22. Una vacuna según cualquier reivindicación anterior para la prevención de meningitis, septicemia o neumonía u otra manifestación de enfermedad sistémica o local producida por Neisseria meningitidis.

23. Una vacuna según cualquiera de las reivindicaciones 1 a 20 para el tratamiento de uretritis, salpingitis, cervicitis, proctitis, faringitis, enfermedad inflamatoria pélvica u otra manifestación de enfermedad sistémica o local producida por Neisseria gonorrhoeae.

24. Una vacuna según cualquier reivindicación anterior que es una vacuna conjugada.

25. Una vacuna según cualquier reivindicación anterior, que se deriva de una Neisseria comensal.

26. Una vacuna según la reivindicación 25, en la que la Neisseria comensal es Neisseria lactamica.

27. Un anticuerpo reactivo con un componente inmunogénico tal como se define en cualquier reivindicación anterior.

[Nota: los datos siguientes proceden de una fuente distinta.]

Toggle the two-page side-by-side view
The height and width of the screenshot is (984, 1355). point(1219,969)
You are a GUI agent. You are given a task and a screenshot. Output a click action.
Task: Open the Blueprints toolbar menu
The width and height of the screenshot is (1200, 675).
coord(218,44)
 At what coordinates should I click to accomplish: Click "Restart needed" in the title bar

28. Un anticuerpo según la reivindicación 27, estando el anticuerpo humanizado o adaptado de otra forma para mejorar la idoneidad para su administración a un ser humano.

29. Un anticuerpo según la reivindicación 27, que puede obtenerse a partir del hibridoma depositado con el número de acceso IDAC 260900-1 que produce el anticuerpo B5.

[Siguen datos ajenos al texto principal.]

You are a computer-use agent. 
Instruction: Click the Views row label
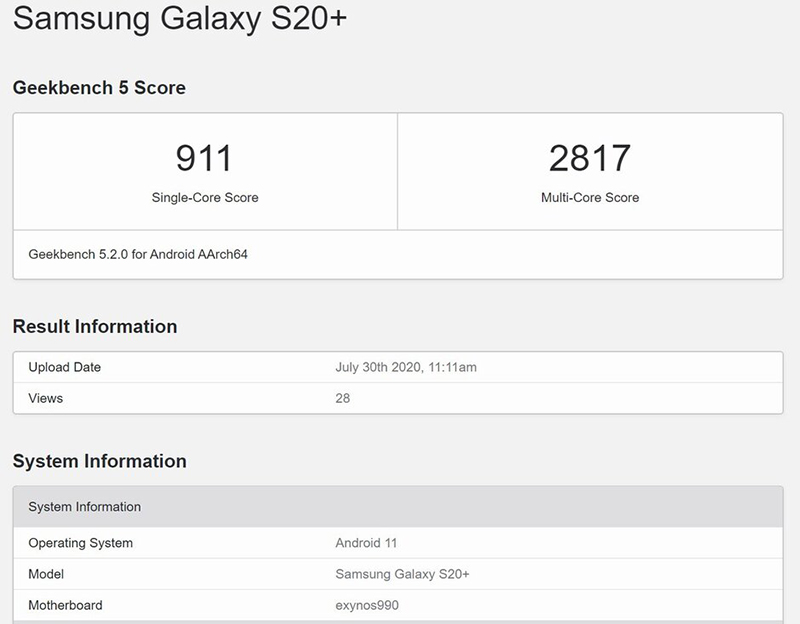[x=46, y=398]
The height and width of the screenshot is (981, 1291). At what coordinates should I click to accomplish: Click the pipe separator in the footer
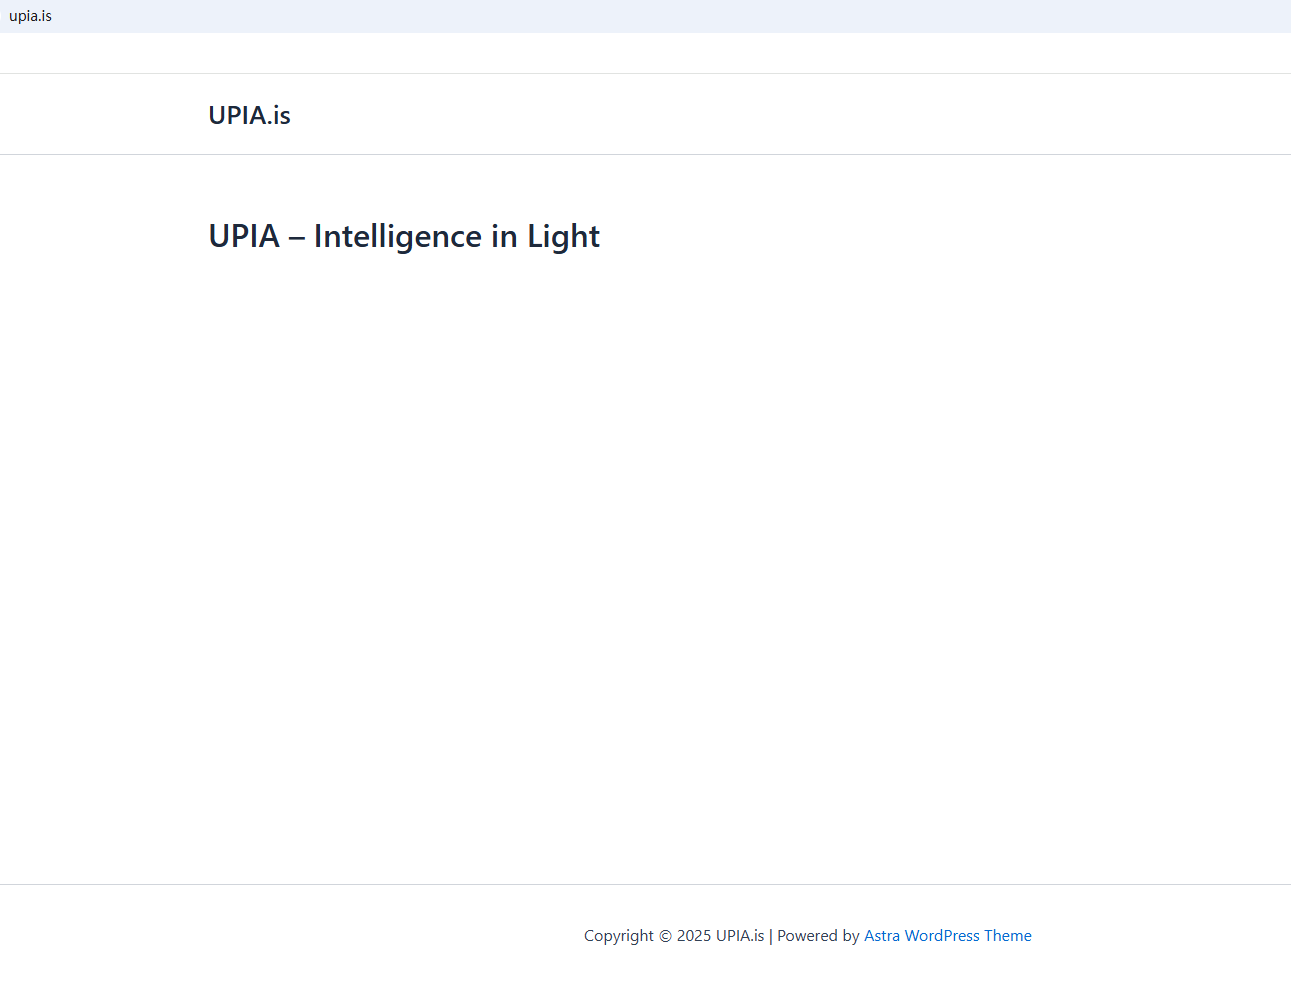point(770,936)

30. Un hibridoma depositado con el número de acceso IDAC 260900-1 que produce el anticuerpo B5.

31. Una preparación farmacéutica que comprende un anticuerpo según cualquiera de las reivindicaciones 27 a 29 en combinación con un vehículo farmacéuticamente aceptable.

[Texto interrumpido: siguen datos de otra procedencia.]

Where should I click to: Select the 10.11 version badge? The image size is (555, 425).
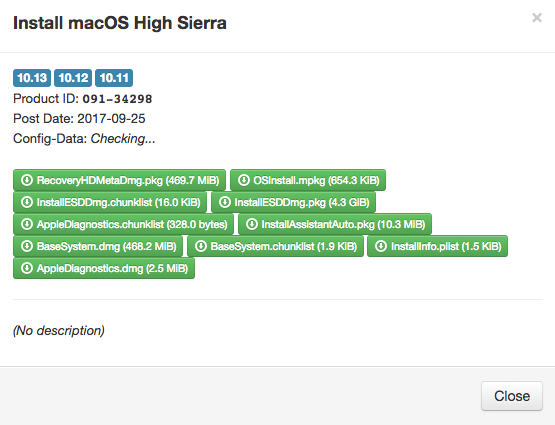pos(114,78)
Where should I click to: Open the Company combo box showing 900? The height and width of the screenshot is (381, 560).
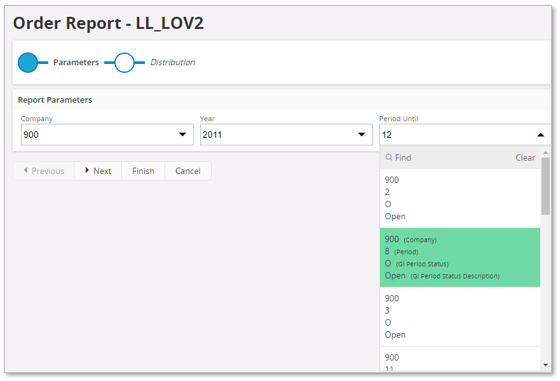tap(107, 135)
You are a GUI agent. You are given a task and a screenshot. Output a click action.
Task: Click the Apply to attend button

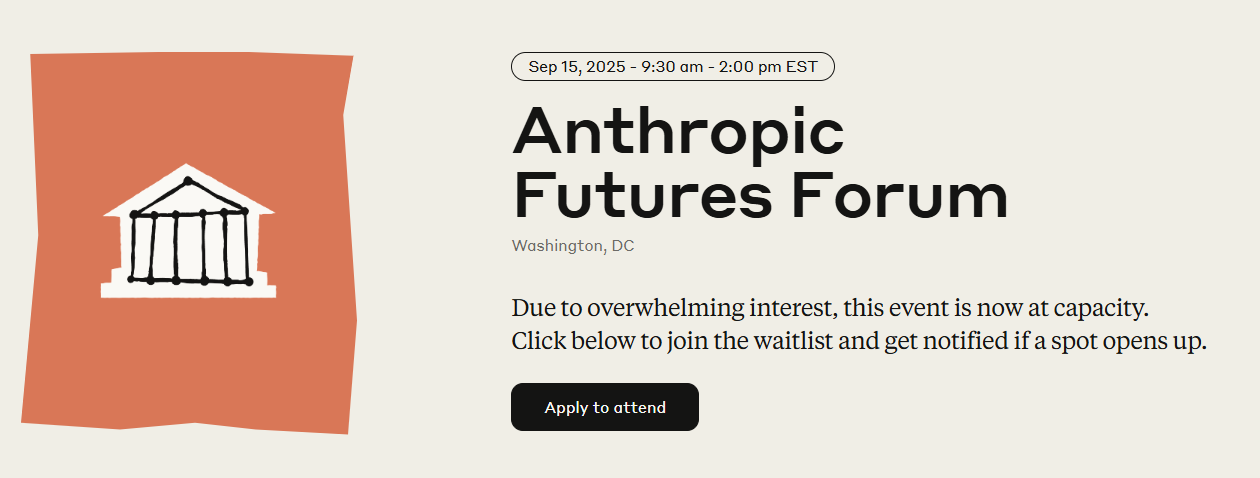tap(604, 407)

32. El uso de una vacuna según cualquiera de la reivindicación 1 a 26 en la fabricación de un medicamento para el tratamiento de infección por Neisseria.

33. El uso de un anticuerpo según cualquiera de las reivindicaciones 27 a 29 en la fabricación de un medicamento para el tratamiento de infección por Neisseria.

34. Un procedimiento para la identificación de epítopos inmunogénicos de cepas de una especie de Neisseria, comprendiendo el procedimiento las etapas de generar anticuerpos frente al núcleo interno de LPS de una bacteria de Neisseria, mediante la inoculación de un organismo huésped con una cepa de mutante galE de Neisseria meningitidis, y someter a prueba tales anticuerpos contra una cepa de Neisseria meningitidis de tipo natural para identificar aquellos anticuerpos que son reactivos y para los que los epítopos son por tanto accesibles, en el que epítopo en el núcleo interno de LPS está caracterizado por la presencia de un resto de fosfoetanolamina unido a la posición 3 en HepII del núcleo interno.